DIRECTIONS FOR THIS TASK: Beginning with the line that holds "Task: Open the matriks dropdown arrow", output every remaining line of the material below exactly, and include none of the pictures.

[[ EXCERPTED DATA, beginning ]]

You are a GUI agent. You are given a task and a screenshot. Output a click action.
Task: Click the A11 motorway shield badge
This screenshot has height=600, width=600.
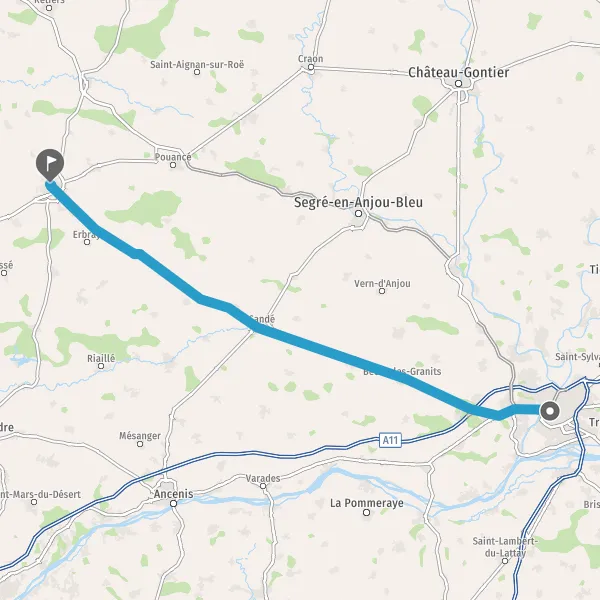(390, 440)
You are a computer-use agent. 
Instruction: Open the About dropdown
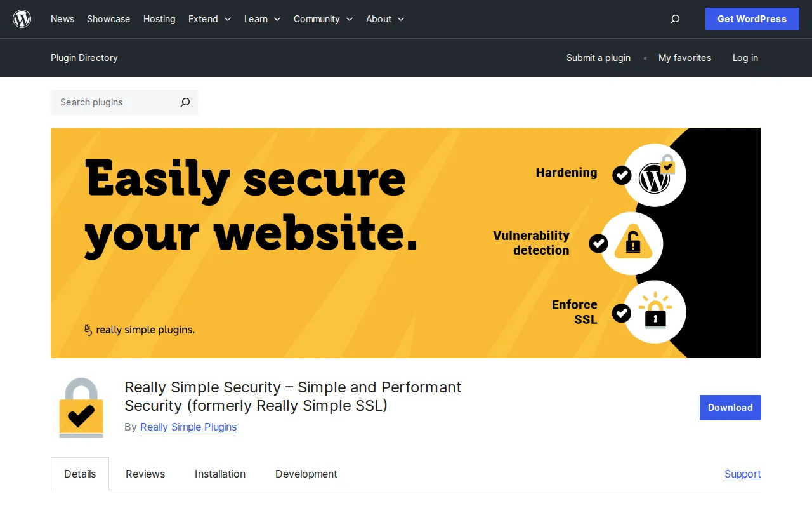[384, 19]
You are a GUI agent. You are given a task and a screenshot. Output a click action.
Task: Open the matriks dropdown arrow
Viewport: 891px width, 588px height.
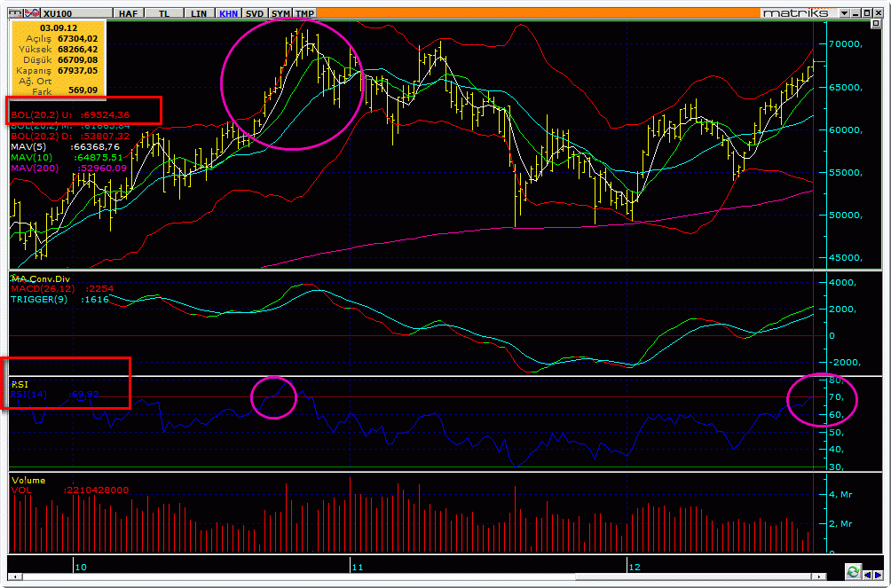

[[ EXCERPTED DATA, end ]]

ANSWER FOR THE TASK:
Task: Open the matriks dropdown arrow
Viewport: 891px width, 588px height.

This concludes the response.